Perhaps, when we pray, we get jolted out of our comfort zones. We jump out of our tiny fishbowls of self-interests and individual concerns, to see a world larger than our concerns. We begin to dip in lakes of community around us. We find ourselves immersed in bigger concerns, as we become aware how tiny our problems are when compared to the huge needs around the world.

Prayer can be risky. So risky that our worldly priorities shifts from me to we; from we to God. So dangerous that our own personal concerns suddenly become less important when we feel the heart of God. While we are scrambling with meeting deadlines, God is scrambling to feed the hungry in the world.
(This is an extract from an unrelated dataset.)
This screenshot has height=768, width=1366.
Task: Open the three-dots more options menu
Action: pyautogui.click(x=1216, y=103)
While we are rushing to meet our monthly bill payments, God is rushing to mete out justice in parts of the world that are persecuting the innocent and the weak. In prayer, we see God’s purposes more than we see ours. In prayer, we begin a journey of living God’s will on earth, of heavenly purposing on earthly living. Pray without ceasing.
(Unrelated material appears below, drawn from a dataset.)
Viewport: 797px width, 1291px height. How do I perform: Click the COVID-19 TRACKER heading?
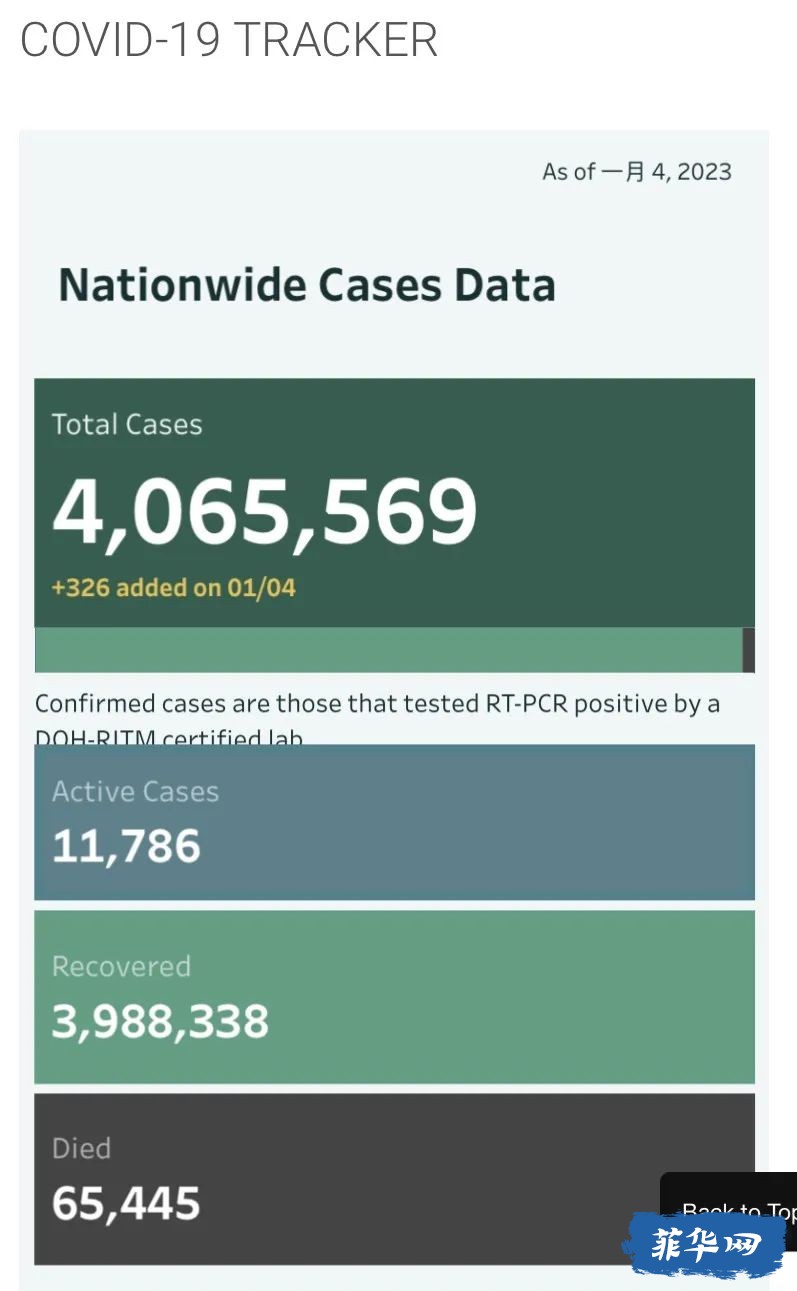(229, 41)
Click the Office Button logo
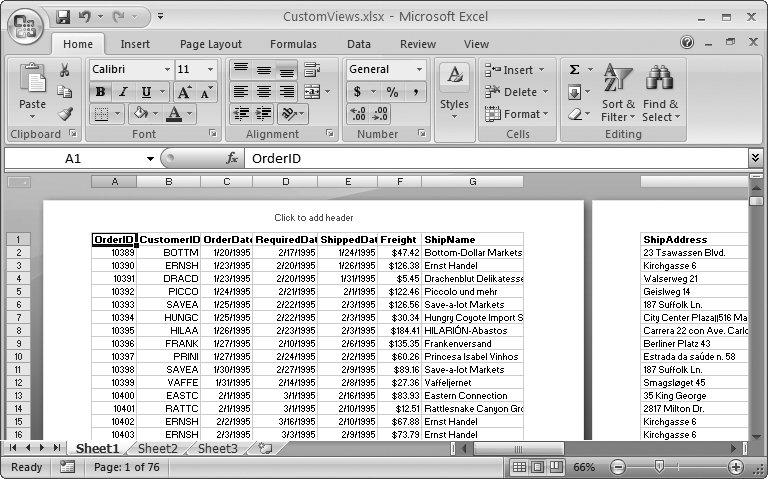This screenshot has height=479, width=768. click(24, 24)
Thought: “In prayer I shift my point of view away from my own selfishness. I climb above timberline and look down at the speck that is myself. I gaze at the stars and recall what role I or any of us play in a universe beyond comprehension. Prayer is the act of seeing reality from God’s point of view.” (Philip Yancey, Prayer-Does it Make a Difference?, Grand Rapids: Zondervan, 2006, p29)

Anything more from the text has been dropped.